- Document text:
↓↓↓

Some Rare Facts About 'Happy Days'
It's impossible to talk about iconic TV shows without mentioning the long-running "Happy Days", the show that brought us the coolest character ever on TV, The Fonz, also known as Fonzie. But there's more to the show than meets the eye though. No matter how much of a fan you were, these behind-the-scenes facts are sure to surprise you.
The show was supposed to have a different name
Believe it or not, the show's first name was far from what it eventually came to be known for. In his book "Wake Me When It's Funny", Gary Marshall, the show's creator, revealed that its original name was "Cool". However, when the name was exposed to test audiences, they thought it sounded like a cigarette brand.
The day was saved when producer Carl Kleinschmidt came up with the name "Happy Days". Later on, the creators thought about renaming it to "Fonzie's Happy Days" once they saw what an iconic character Fonzie was going to become, but Ron Howard, the leading actor, wasn't too fond of it.
It almost got canceled after one season
When you look at how iconic and memorable the show became through the years, it's somewhat hard to believe that it almost didn't make it past its first season. In fact, ratings were so low that it was at risk of being pulled out. It all changed once its most iconic character entered the show.
When Arthur "Fonzie" Fonzarelli became part of the cast, audiences immediately took alike to him. His handsome greaser looks and laid-back personality managed to draw audiences to the show and save it from being canceled. He became an essential character to the show.

↑↑↑

- Exercise brief:
Return the passage of the "Happy Days" text starting with "The day was" and going on through "to the show.", copied exactly. The lines that follow are separate material from the text about "Happy Days".

- Information supplied:
↓↓↓

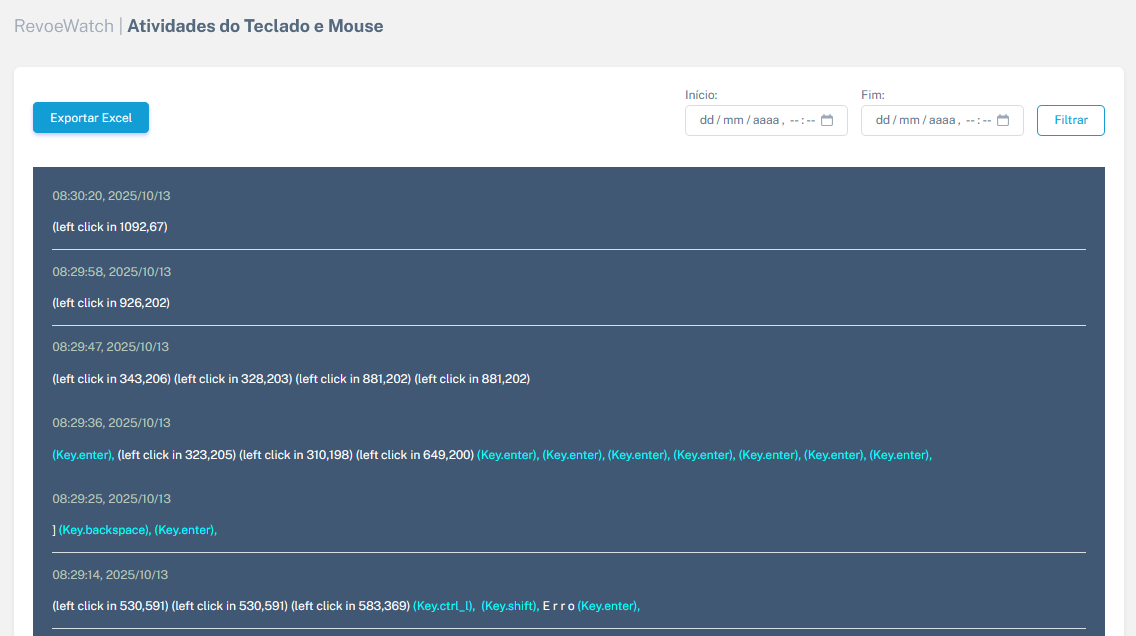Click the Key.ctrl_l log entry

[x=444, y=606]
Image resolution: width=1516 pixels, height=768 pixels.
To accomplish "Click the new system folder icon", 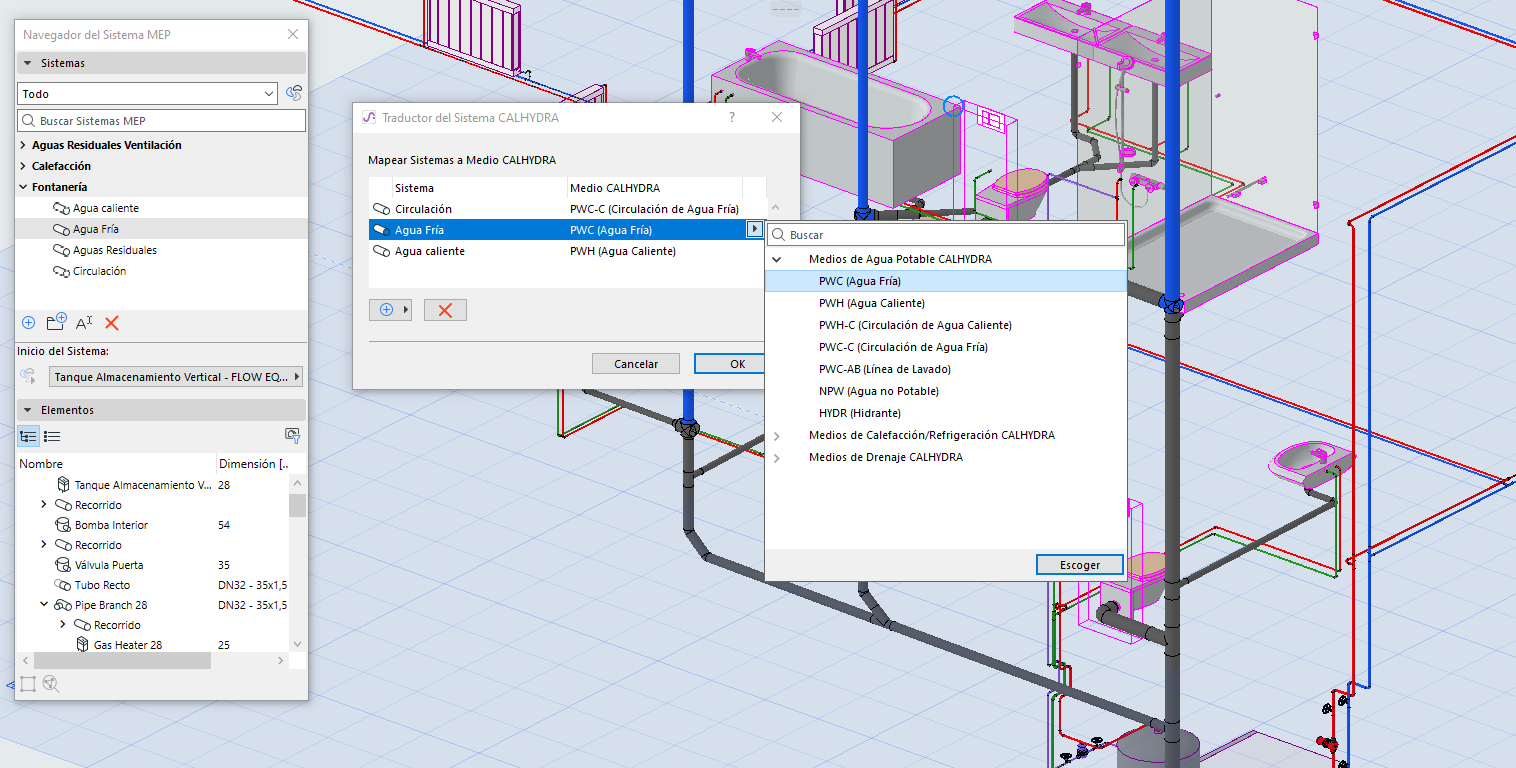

↑↑↑

- Task result:
The day was saved when producer Carl Kleinschmidt came up with the name "Happy Days". Later on, the creators thought about renaming it to "Fonzie's Happy Days" once they saw what an iconic character Fonzie was going to become, but Ron Howard, the leading actor, wasn't too fond of it.
It almost got canceled after one season
When you look at how iconic and memorable the show became through the years, it's somewhat hard to believe that it almost didn't make it past its first season. In fact, ratings were so low that it was at risk of being pulled out. It all changed once its most iconic character entered the show.
When Arthur "Fonzie" Fonzarelli became part of the cast, audiences immediately took alike to him. His handsome greaser looks and laid-back personality managed to draw audiences to the show and save it from being canceled. He became an essential character to the show.